TEXT TO READ ->

◇ ◇ ◇ ◇ ◇ ◇ ◇

10th Mar2017

‘Kong: Skull Island’ Review

by Jason Brigger

Stars: Tom Hiddleston, Samuel L. Jackson, John Goodman, Brie Larson, John C. Reilly, Corey Hawkins, John Ortiz, Tian Jing, Toby Kebbell | Written by Dan Gilroy, Max Borenstein, Derek Connolly, John Gatins | Directed by Jordan Vogt-Roberts


Kong: Skull Island marks the triumphant return of King Kong to the theater for the first time since 2005 when Peter Jackson thought it was a good idea for a giant ape to ice skate with a damsel in distress, much to the chagrin of critics and audiences everywhere. This Kong doesn’t have time for ice skating or long walks around New York City because he’s got to protect his home from underground lizard hybrids, birds that can saw a man in half and even humans who feel Kong would look good over their mantle.

Kong: Skull Island is set in the year 1973, or more accurately the very day that America was pulling out from the Vietnam War, and the last chance for secretive agency of Monarch (from Godzilla) and scientist Bill Randa (John Goodman) to talk the U.S. government into a “mapping and navigation” mission on an uncharted and until just recently, unknown island in the South Pacific. Randa recruits a tracker named James Conrad (Tom Hiddleston), photographer Mason Weaver (Brie Larson), and military leader Preston Packard (Samuel L. Jackson) and his fellow soldiers to complete his mission but unknown to everyone but Randa, a giant ape has other plans. After Kong strikes down every helicopter in the squad, the survivors must navigate the dangers of the island to reach their rendezvous point in three days to get off a literal Hell on Earth.

The Good:

  • Kong is king! Not only did the visual effects crew pull off a realistic looking monster film, Kong has never looked better at the cinema. If fans were disappointed in the lack of screen time for Godzilla in the last monster film, fans will appreciate the abundance of screen time Kong has in this film. Kong looks, moves and conveys realistic feelings not seen in prior films. Credit the writers of the film for not making Kong fall in love, which is just ridiculous in previous films, with Larson’s character and by removing the love story, it opens up the film and Kong to what fans really want, Kong being king of the island.
  • Skull Island. Despite Peter Jackson’s effort in his 2005 film that caused Skull Island to look like a cheap Jurassic Park, audiences have never truly seen a good version of Skull Island. Kong changes that to incorporate not only monsters that nightmares are made of, looking at you giant octopus, but also non-threatening animals that would be needed to make the island a working ecosystem. Kong also does a favorable job giving reasoning to the Kong-worshipping tribe that lives on the island and why they worship the giant ape. The film immerses the audience into Skull Island and you won’t want to leave it.

◇ ◇ ◇ ◇ ◇ ◇ ◇

Saved entries:
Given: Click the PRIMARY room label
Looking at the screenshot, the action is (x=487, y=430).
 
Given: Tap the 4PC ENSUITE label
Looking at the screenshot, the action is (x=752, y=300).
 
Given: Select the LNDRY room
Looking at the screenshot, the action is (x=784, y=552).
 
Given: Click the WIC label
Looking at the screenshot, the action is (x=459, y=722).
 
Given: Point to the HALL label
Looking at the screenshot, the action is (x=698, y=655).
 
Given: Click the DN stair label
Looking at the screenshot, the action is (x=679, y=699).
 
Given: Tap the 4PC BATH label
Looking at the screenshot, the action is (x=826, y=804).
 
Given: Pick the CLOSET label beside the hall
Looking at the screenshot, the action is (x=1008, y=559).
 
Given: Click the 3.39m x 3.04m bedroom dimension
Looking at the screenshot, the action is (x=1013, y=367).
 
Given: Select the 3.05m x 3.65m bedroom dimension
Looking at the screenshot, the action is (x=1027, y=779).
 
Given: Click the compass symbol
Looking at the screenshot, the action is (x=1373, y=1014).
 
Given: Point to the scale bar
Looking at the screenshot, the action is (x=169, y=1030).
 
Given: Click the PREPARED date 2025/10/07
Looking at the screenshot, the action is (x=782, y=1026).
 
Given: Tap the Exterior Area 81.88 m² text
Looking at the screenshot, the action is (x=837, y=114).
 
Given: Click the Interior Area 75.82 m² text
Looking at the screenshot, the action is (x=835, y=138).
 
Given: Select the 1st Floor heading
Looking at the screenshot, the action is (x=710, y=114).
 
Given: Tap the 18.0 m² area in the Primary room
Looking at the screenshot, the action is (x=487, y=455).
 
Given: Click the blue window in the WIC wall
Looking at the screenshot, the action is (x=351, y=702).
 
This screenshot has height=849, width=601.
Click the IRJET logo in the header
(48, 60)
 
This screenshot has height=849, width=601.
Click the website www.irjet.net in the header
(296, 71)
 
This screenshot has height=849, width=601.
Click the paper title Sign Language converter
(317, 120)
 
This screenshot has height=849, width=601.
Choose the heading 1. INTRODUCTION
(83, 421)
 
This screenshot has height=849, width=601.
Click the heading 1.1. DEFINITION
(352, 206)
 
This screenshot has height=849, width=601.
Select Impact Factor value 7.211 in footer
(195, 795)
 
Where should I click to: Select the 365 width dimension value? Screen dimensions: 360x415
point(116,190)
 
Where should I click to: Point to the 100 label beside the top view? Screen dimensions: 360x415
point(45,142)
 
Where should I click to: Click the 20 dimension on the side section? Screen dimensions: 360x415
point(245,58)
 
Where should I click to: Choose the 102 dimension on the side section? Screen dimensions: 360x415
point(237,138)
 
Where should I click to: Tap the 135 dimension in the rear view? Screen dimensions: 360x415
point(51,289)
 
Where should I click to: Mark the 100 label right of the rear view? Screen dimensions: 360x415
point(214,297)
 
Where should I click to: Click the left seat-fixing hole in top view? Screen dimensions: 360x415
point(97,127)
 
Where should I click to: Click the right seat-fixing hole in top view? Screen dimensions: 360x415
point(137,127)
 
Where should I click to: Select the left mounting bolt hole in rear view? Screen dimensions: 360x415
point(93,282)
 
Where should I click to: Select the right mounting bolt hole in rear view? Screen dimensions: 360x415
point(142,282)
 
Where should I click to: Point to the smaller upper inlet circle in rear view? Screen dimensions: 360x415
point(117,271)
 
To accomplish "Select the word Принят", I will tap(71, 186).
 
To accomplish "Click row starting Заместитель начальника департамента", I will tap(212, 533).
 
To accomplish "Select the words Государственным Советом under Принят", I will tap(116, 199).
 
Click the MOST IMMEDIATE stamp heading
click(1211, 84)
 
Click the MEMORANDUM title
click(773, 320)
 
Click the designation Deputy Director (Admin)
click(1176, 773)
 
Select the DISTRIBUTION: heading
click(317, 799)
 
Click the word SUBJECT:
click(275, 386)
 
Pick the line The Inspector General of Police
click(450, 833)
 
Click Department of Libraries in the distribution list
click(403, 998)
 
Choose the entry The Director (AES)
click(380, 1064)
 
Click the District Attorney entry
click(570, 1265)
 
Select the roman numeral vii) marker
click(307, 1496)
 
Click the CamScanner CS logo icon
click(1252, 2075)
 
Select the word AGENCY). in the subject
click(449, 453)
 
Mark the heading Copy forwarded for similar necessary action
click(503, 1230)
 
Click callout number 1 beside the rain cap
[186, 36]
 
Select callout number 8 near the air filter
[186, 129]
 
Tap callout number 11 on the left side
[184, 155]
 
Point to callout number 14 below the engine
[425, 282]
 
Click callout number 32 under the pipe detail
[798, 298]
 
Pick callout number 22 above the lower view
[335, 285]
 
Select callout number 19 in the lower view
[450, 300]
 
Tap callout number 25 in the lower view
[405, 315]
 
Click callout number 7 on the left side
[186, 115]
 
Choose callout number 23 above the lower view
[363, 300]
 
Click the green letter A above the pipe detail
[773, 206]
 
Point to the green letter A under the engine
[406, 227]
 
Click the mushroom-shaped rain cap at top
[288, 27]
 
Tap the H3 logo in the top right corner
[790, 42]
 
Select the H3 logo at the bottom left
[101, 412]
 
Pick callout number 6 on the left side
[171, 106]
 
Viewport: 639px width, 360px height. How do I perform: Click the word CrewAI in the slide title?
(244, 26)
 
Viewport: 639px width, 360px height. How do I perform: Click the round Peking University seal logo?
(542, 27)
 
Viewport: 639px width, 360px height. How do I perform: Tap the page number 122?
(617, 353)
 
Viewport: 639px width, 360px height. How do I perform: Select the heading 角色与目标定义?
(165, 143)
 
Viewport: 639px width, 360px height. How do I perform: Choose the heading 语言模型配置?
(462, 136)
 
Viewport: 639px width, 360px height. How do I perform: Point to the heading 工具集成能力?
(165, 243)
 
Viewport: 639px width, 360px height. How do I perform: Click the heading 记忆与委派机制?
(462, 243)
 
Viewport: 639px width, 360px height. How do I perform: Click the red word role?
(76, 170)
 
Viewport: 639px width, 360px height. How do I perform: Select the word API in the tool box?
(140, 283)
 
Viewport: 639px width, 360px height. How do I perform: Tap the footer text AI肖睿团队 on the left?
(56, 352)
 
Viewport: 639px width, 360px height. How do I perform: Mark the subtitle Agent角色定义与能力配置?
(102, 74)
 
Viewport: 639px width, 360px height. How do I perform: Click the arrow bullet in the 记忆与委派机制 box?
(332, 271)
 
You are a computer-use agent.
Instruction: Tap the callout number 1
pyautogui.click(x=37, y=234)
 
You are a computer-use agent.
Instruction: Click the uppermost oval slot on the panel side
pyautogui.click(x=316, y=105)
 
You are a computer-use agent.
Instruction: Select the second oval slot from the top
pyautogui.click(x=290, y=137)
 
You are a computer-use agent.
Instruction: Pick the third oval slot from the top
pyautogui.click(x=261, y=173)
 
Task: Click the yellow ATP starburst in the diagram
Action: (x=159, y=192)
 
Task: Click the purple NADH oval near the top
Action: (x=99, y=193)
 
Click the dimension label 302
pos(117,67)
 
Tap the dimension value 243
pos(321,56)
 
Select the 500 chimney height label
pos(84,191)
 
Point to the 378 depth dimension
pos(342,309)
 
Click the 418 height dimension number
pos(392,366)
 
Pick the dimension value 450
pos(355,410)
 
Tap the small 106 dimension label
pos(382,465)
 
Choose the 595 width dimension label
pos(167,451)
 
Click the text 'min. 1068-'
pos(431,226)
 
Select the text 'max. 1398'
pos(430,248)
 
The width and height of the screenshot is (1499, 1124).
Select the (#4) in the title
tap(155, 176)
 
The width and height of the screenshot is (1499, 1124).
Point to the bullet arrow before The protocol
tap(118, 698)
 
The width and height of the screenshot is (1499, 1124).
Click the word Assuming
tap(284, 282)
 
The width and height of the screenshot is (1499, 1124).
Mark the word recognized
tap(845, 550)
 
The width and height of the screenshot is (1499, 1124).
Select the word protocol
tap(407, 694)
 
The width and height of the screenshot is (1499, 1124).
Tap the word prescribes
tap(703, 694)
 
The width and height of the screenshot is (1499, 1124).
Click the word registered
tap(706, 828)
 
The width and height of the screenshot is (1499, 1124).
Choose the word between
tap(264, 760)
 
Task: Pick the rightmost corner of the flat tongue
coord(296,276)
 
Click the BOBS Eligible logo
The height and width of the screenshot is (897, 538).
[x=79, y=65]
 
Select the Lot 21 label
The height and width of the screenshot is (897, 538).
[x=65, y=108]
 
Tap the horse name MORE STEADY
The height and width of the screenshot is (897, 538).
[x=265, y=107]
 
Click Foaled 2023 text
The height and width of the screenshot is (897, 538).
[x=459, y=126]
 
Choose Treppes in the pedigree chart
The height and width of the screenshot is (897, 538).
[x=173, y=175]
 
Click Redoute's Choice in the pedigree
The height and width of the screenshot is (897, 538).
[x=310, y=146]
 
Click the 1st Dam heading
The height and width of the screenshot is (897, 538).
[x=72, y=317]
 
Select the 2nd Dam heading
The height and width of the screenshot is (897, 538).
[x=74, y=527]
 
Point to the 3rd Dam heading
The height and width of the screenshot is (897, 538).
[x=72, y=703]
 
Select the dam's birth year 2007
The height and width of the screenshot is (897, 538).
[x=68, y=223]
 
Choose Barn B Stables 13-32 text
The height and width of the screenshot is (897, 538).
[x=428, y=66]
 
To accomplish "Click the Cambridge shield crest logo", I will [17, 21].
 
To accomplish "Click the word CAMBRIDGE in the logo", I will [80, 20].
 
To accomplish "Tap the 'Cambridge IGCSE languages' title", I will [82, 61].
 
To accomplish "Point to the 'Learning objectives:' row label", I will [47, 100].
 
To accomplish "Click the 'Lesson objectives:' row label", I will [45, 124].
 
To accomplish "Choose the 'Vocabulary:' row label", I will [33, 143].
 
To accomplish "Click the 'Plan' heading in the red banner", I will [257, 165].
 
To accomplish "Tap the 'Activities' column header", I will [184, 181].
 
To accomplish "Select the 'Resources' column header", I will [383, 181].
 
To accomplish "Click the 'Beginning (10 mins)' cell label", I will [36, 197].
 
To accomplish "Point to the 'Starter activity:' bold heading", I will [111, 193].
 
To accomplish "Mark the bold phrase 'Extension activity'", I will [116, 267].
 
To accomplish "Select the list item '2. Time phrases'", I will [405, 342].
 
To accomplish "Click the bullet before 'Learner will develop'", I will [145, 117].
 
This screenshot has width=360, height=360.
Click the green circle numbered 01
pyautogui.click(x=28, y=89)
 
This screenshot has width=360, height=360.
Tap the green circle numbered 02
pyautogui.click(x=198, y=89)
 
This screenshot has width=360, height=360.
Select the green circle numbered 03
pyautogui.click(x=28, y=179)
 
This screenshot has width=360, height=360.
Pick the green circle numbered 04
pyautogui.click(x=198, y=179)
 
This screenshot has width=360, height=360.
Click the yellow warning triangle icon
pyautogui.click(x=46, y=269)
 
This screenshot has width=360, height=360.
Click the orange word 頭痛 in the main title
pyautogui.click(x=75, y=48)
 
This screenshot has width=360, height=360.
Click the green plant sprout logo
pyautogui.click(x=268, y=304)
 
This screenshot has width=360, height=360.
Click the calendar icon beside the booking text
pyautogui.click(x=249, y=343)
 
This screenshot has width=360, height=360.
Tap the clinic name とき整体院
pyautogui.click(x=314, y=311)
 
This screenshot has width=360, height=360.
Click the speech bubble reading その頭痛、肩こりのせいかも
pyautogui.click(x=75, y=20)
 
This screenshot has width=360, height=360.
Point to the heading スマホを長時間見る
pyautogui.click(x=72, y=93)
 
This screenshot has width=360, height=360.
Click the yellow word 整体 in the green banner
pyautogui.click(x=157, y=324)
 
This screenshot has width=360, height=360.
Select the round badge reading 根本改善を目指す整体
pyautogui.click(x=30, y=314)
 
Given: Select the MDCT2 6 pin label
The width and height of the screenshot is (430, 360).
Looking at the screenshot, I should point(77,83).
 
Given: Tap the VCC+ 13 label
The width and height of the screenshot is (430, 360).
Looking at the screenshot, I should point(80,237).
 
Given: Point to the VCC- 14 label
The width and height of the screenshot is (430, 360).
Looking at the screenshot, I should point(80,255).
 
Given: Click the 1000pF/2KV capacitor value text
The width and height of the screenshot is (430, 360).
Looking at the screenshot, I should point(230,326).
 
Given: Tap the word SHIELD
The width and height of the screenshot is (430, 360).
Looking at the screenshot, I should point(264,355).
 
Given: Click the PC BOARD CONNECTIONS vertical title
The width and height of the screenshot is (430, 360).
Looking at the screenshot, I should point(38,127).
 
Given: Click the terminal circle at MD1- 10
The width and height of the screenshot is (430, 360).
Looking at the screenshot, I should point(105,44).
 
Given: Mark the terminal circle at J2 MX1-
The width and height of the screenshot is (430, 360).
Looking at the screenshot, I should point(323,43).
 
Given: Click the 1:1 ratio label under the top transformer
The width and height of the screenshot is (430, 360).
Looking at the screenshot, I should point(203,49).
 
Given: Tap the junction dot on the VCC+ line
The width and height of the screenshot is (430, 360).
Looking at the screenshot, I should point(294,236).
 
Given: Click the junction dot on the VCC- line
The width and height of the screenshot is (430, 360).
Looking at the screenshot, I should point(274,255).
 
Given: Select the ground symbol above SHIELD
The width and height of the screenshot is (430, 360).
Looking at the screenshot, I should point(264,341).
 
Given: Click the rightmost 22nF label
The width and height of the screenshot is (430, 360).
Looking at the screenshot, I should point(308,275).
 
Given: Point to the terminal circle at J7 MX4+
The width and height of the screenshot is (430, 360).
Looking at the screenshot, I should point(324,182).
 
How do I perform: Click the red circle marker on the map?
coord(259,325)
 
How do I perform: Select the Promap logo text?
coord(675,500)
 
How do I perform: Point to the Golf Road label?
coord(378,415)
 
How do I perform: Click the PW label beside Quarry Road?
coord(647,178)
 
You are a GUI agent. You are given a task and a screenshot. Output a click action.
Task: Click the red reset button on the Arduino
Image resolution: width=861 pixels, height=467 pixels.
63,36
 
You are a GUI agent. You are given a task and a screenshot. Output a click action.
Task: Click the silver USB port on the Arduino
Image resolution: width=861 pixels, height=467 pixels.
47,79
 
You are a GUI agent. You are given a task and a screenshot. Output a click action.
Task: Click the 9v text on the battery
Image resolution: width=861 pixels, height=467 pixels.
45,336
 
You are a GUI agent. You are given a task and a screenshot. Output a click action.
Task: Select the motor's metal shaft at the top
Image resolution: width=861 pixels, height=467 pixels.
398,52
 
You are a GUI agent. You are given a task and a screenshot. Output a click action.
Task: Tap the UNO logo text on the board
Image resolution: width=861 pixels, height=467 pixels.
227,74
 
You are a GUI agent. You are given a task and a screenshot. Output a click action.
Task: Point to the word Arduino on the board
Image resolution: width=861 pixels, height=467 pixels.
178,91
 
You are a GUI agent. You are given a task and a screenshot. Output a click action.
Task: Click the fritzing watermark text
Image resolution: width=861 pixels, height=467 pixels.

◇ ◇ ◇ ◇ ◇ ◇ ◇

WHAT YOU NEED TO DO ->
1/ Reproduce word for word the portion of the Kong: Skull Island review between "by Jason Brigger" and "over their mantle.", inclusive.
2/ According to the Kong: Skull Island review, which actor plays the photographer Mason Weaver?

EXPECTED ANSWERS ->
1/
by Jason Brigger

Stars: Tom Hiddleston, Samuel L. Jackson, John Goodman, Brie Larson, John C. Reilly, Corey Hawkins, John Ortiz, Tian Jing, Toby Kebbell | Written by Dan Gilroy, Max Borenstein, Derek Connolly, John Gatins | Directed by Jordan Vogt-Roberts


Kong: Skull Island marks the triumphant return of King Kong to the theater for the first time since 2005 when Peter Jackson thought it was a good idea for a giant ape to ice skate with a damsel in distress, much to the chagrin of critics and audiences everywhere. This Kong doesn’t have time for ice skating or long walks around New York City because he’s got to protect his home from underground lizard hybrids, birds that can saw a man in half and even humans who feel Kong would look good over their mantle.

2/ Brie Larson